Wabah virus korona pertama kali muncul di Indonesia pada 2 Maret 2020, sekitar hampir dua bulan yang lalu. Selama hampir dua bulan ini, banyak sekali perubahan yang terjadi di negeri ini karena wabah korona, mulai dari perubahan di sistem pendidikan, kebudayaan, kesehatan, sosial, dan masih banyak lagi. Perubahan di pelbagai aspek ini pun sedikit banyak mengubah kehidupan bermasyarakat di tanah air.
Semua orang panik, semua orang waspada. Virus korona yang tak kasat mata ini membuat panik masyarakat tanah air. Bagaimana tidak? Selama satu bulan kehadiranya di Indonesia, sudah ada 7 ribu lebih kasus positif korona di Indonesia.
Kasus paling banyak terdapat di Jakarta, yang akhirnya disebut-sebut sebagai episentrum penyebaran virus korona di Indonesia. Saya pun waspada terhadap pandemi ini, mengingat saya tinggal di salah satu kota di Jawa Barat, sebagai wilayah kedua kasus positif covid terbanyak di Indonesia.
Masyarakat pun tidak tinggal diam, mulai mengambil tindakan pencegahan, seperti berbondong-bondong membeli banyak masker dan hand sanitizer, hingga melakukan penimbunan. Masyarakat juga berbondong-bondong membeli jahe dan makanan-makanan yang dipercaya dapat meningkatkan sistem kekebalan tubuh.
Namun, kewaspadaan, atau lebih tepatnya  kepanikan sebagian masyarakat terhadap penyebaran virus ini acapkali dinilai terlalu berlebihan. Banyak kasus pasien positif covid yang dikucilkan.
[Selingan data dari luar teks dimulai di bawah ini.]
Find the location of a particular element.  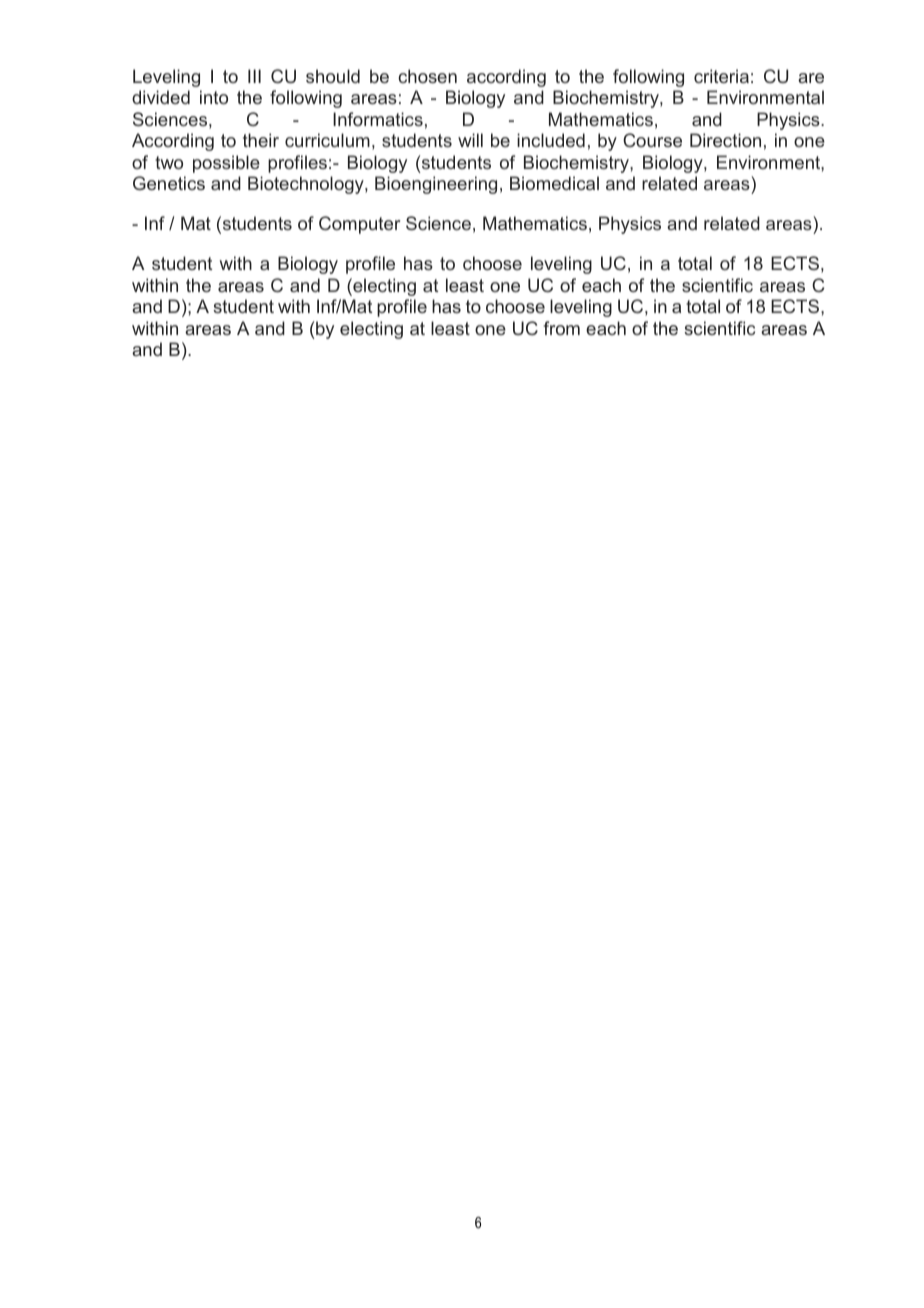

Direction is located at coordinates (725, 140).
Tak hanya pasien, bahkan keluarga pasien positif covid pun kerap dikucilkan oleh masyarakat sekitar wilayah tempat tinggal pasien. Tentunya, tindakan pengucilan yang dilakukan sebagian masyarakat ini disebabkan karena kepanikan dan kewaspadaan masyarakat terhadap penyebaran virus korona ini.Â
Meski kepanikan adalah hal yang wajar, namun ada bagian yang terlupakan oleh masyarakat saat ini. Salah satu hal yang terlupakan adalah sikap kemanusiaan terhadap sesama. Sesama masyarakat tanah air, kita tentunya harus memiliki sikap kepedulian terhadap sesama.
Tindakan kepanikan dan kewaspadaan yang berlebihan ini sejatinya juga dapat merugikan pelbagai pihak. Â Selama pandemi berlangsung, seharusnya kita sebagai masyarakat harus bisa meningkatkan sikap empati kita terhadap orang lain, khususnya kepada pasien covid atau pada orang-orang yang terdampak akibat wabah ini.
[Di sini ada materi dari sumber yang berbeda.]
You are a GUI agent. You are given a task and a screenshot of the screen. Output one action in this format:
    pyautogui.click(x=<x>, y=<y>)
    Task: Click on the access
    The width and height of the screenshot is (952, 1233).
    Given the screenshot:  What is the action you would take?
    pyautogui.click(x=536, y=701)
Sosiolog dari Universitas Indonesia, Imam Prasodjo, pernah mengemukakan bahwa rasa kewaspadaan terhadap wabah korona ini tidak boleh sampai menghilangkan rasa kemanusiaan kita, rasa empati kita terhadap sesama. Karena dalam keadaan apapun, kita adalah makhluk sosial yang saling membutuhkan satu sama lain.
Rasa empati terhadap sesama bisa diwujudkan dengan membantu pasien positif covid-19 atau pada orang-orang yang terdampak wabah pandemi disekitar kita. Memberi masker, hand sanitizer, atau memberikan sumbangan makanan dan bahan pokok bisa menjadi salah satu langkah yang menunjukkan sikap empati kita terhadap saudara setanah air.
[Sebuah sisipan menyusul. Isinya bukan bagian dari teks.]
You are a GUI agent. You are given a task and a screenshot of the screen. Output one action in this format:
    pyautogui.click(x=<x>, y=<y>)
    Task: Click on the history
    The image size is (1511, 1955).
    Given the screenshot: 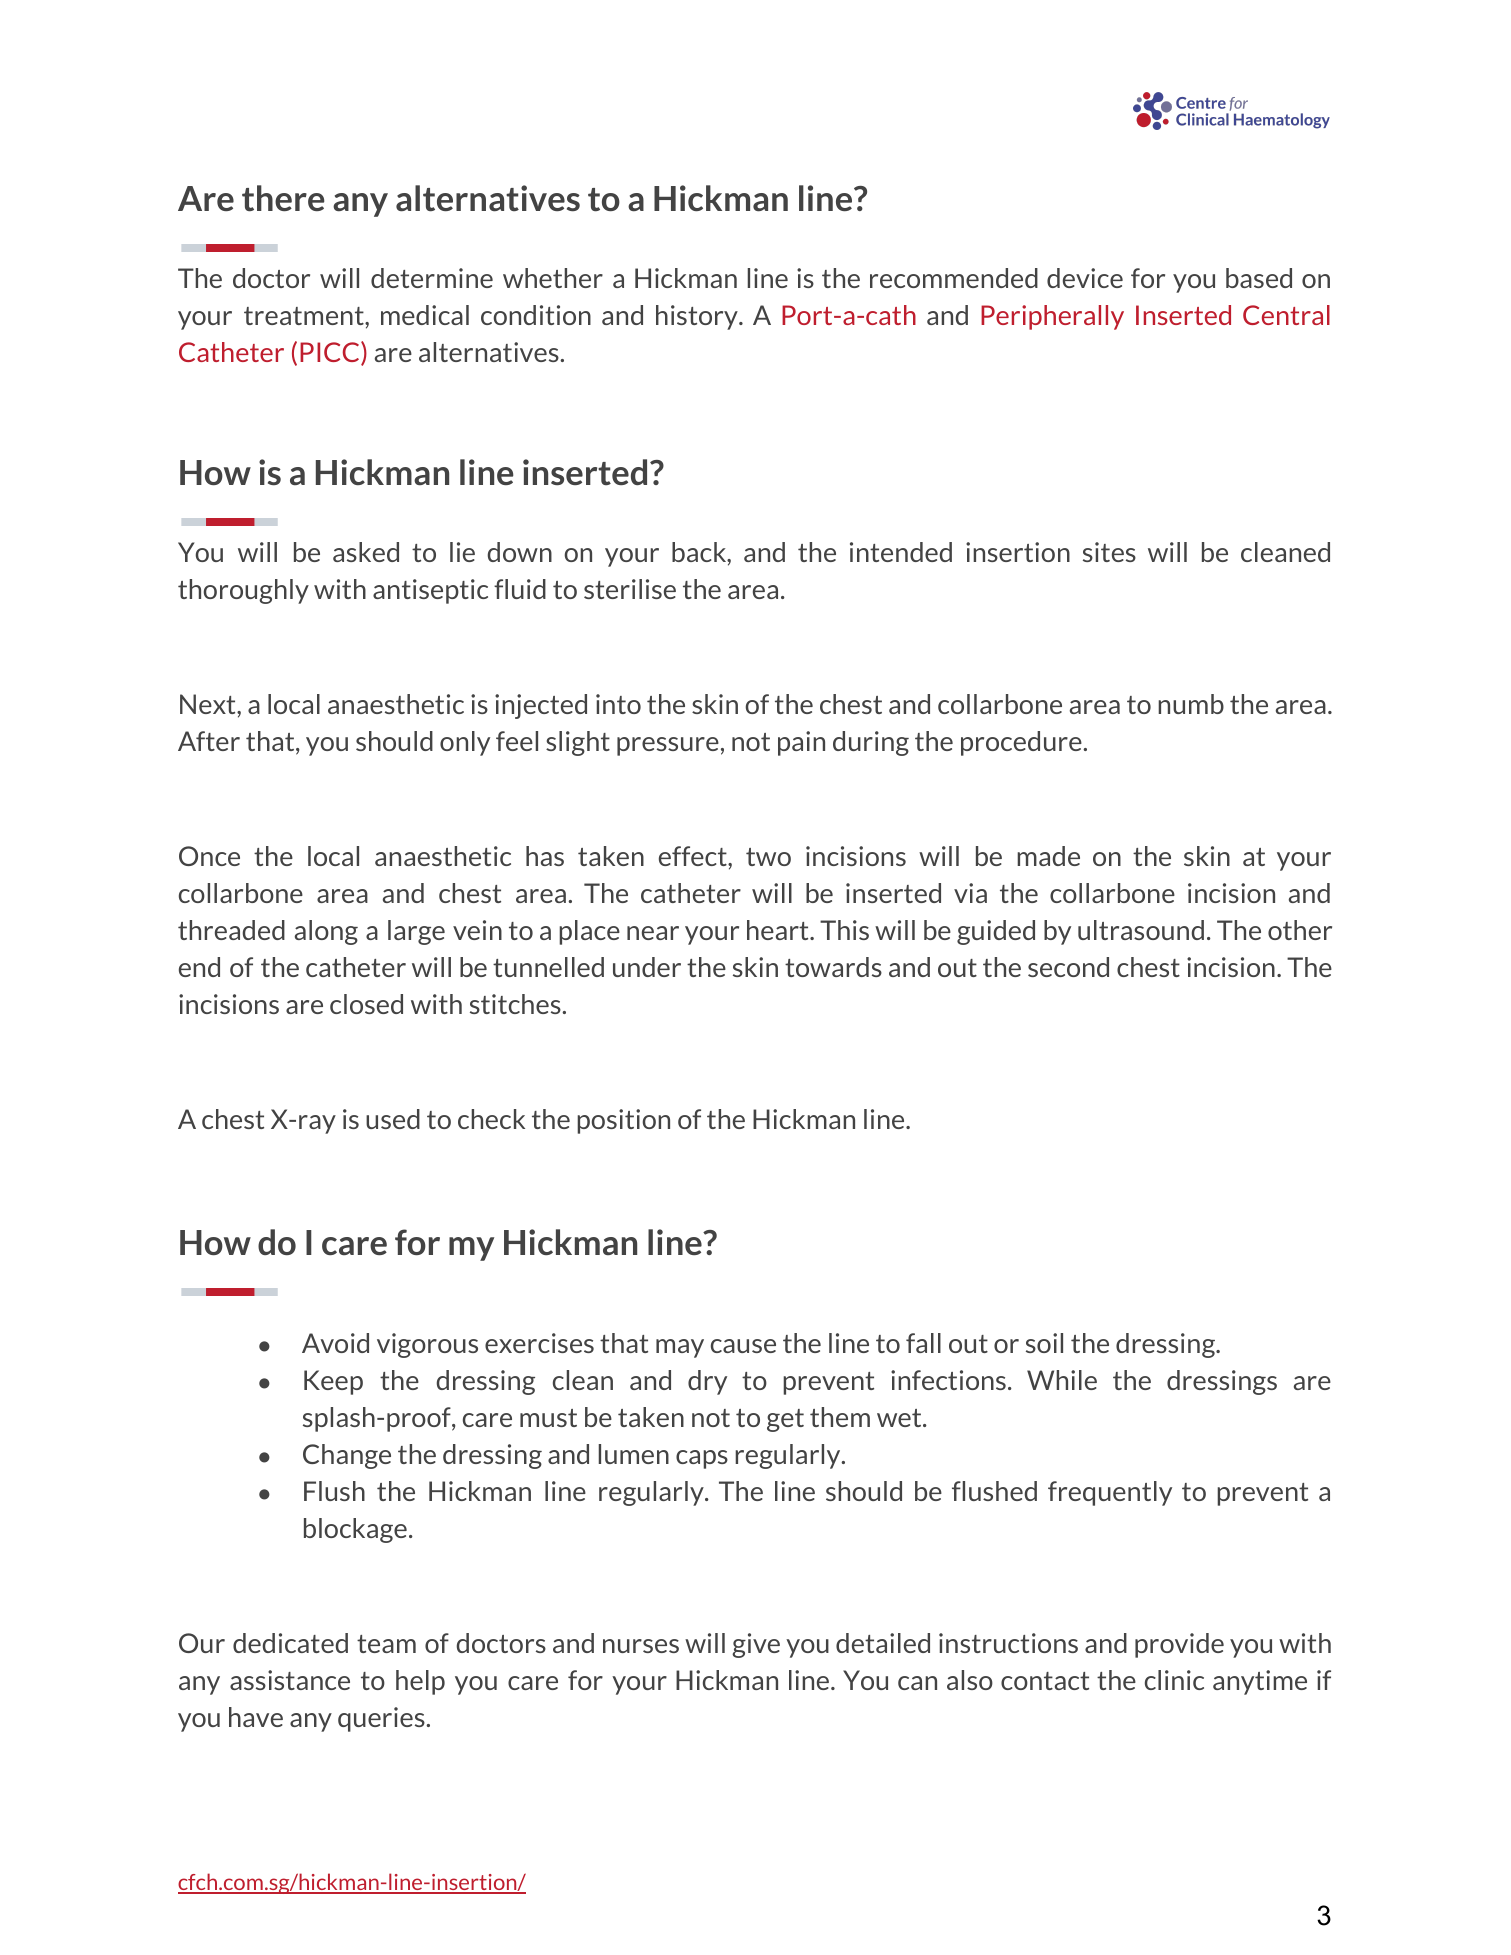 What is the action you would take?
    pyautogui.click(x=698, y=317)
Saya pun ikut bergerak, membagikan sumbangan bahan pangan untuk orang-orang yang terdampak covid di sekitar rumah. Pun juga sudah banyak orang-orang dan organisasi-organisasi yang membantu masyarakat terdampak, pasien covid juga para membantu para pahlawan medis dalam menangani kasus covid dengan memberi bantuan kepada mereka.